Amy Becher (born May 24, 1978) is an American curler from Omaha, Nebraska. In 2000, she won the United States Women's Curling Championship as vice-skip on Amy Wright's team. They went on to represent the United States at the 2000 World Women's Curling Championship.

Curling career
Becher competed at her first junior national championship in 1994, finishing last. She returned to junior nationals in 1995 and finished fourth.  Becher again improved her results at the 1996 Junior Nationals, winning the championship as skip of her own team. As Team USA at the 1996 World Junior Curling Championships they finished last with a 0–9 record. In 1997 Becher joined Risa O'Connell's team at third, defended her junior national title and improved her World Juniors result by finished in fourth place at the 1997 World Juniors. She returned to the World Junior Championships a third time in 1999, as alternate on Hope Schmitt's team.
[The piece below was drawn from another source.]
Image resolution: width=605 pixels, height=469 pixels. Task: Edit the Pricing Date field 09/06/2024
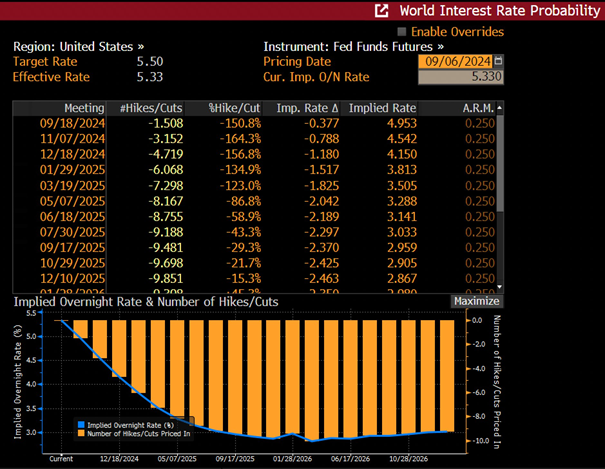[x=456, y=61]
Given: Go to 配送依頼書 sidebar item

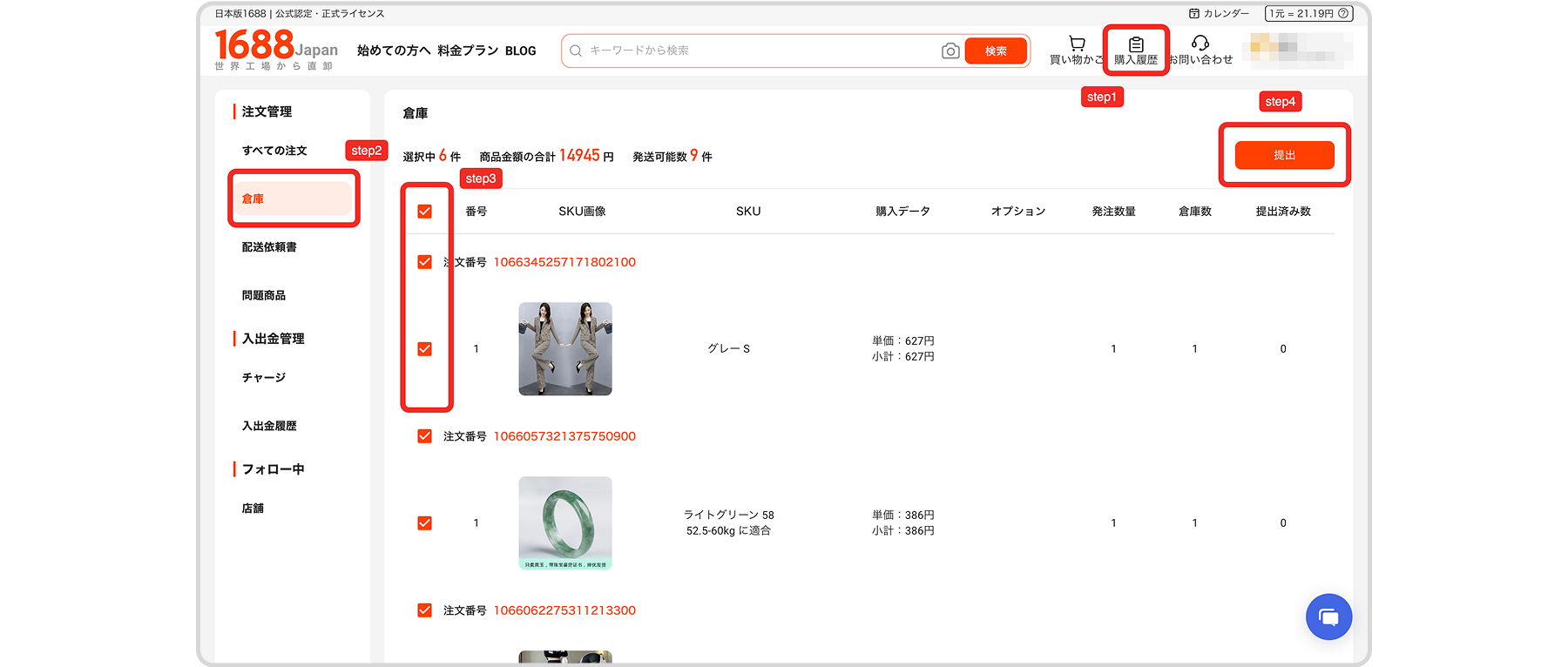Looking at the screenshot, I should [x=269, y=247].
Upon moving from juniors to women's curling, Becher joined Amy Wright's team at third and found success quickly. At her first Women's National Championship in 1999, Team Wright took the silver medal when they lost to Patti Lank in the final. They again faced Team Lank in the final of the 2000 Women's Championship, this time winning with a final score of 12–9. As national champions, Becher and Team Wright earned a spot at the 2000 World Women's Championship as well as an opportunity to compete at the 2001 United States Olympic Curling Trials. At World's, they finished in a three-way tie for sixth place with a 4–5 record. During the 2001 Olympic Trials Wright felt she was not playing good enough and stepped aside, allowing Becher to take over skipping duties. Despite the change in line-up, they finished in a three-way tie for last place with a 3–7 record.

Personal life
Becher's parents would bring her along to the curling club when she was young. She started curling competitively through the Ak-Sar-Ben Curling Club's juniors program.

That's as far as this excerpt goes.